Two, the feud is a reminder that Bannon has failed to accomplish his biggest ambition: Expanding the Republican coalition to include many more middle-class and working-class voters. “Steve Bannon had a chance to be a genuinely significant figure in American politics and he blew it,” my colleague Ross Douthat wrote on Twitter.
Democracy. Later this month, an alarmingly titled book, “How Democracies Die,” written by two political scientists, will be published. It is, as the book’s promotional material states, “a bracing, revelatory look at the demise of liberal democracies around the world — and a road map for rescuing our own.”
That last part seems the most important. I remain optimistic that the Trump presidency will turn out to be a phase rather than a turning point in American history. But it would be foolish to dismiss the threats to our system of government. They’re greater than I ever expected to see.
One recent example: In his interview with The Times last week, President Trump spoke admiringly of obviously autocratic tactics, such as using law enforcement as a raw exercise of power. “The president,” as Jonathan Chait points out, “explained his belief that the Department of Justice on principle ought to cover up crimes by the president and his administration.” Trump clearly believes that he deserves to be above the rule of law.
So what does “How Democracies Die” — by Steven Levitsky and Daniel Ziblatt, both of Harvard — say about how the country should respond to an aspiring autocrat?
The first and most important line of defense, they say, is Trump’s own party.
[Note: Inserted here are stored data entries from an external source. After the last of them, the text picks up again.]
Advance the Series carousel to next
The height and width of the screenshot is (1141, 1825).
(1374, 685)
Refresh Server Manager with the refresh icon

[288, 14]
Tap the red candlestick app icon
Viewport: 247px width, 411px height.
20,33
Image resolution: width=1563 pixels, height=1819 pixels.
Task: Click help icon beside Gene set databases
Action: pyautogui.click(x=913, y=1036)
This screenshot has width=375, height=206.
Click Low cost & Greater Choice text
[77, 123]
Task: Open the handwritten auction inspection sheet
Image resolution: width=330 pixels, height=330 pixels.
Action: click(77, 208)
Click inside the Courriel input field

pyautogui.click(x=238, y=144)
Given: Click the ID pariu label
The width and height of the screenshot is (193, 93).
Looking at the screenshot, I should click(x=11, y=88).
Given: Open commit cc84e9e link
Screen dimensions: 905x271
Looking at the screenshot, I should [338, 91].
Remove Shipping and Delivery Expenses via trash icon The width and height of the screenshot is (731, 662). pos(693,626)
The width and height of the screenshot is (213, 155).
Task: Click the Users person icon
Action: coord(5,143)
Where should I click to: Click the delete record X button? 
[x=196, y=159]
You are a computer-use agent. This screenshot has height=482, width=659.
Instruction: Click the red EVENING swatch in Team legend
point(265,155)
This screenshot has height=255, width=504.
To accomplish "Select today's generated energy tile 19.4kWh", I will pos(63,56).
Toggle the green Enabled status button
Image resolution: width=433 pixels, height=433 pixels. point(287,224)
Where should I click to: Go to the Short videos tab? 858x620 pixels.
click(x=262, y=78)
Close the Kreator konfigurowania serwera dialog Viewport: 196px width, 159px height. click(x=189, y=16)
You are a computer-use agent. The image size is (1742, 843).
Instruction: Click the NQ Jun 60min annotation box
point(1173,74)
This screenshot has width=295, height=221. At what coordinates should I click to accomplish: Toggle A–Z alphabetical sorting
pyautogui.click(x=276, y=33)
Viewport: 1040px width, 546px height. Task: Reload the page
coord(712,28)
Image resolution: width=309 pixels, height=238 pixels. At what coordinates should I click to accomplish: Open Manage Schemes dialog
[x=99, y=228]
In other countries, would-be authoritarians have often been stopped (or further empowered) by their own party. “Most Republican leaders seem to know that Trump is grossly unfit for office,” Levitsky and Ziblatt write (in a joint Q&A at the bottom of this web page). Yet “few Republicans have been willing to state publicly what most of them surely know: the Emperor has no clothes. Fear and opportunism have prevailed over the defense of our country and its democratic institutions.”
Unless the Republican Party becomes more willing to stand up to Trump — and I deeply hope it will if he tries to obstruct the Russia investigation further — the next best hope lies with electing more Democrats. Doing so will require energizing liberals, of course. But it will also mean realizing that the current situation is too important for ideological purity.
Levitsky and Ziblatt write: “Mobilizing the vote in 2018 and 2020 is essential. But there is something else that ordinary Americans must do: Try to build broader coalitions in defense of democracy. To ensure democracy’s survival, we must build alliances that extend beyond traditional party lines. For liberals, this means forging perhaps uncomfortable alliances — with right-of-center businesspeople, evangelical Christians, and dissident conservatives, among others. A blue-state coalition is simply not enough. This is often hard work, and it involves compromise. But an awful lot is at stake.”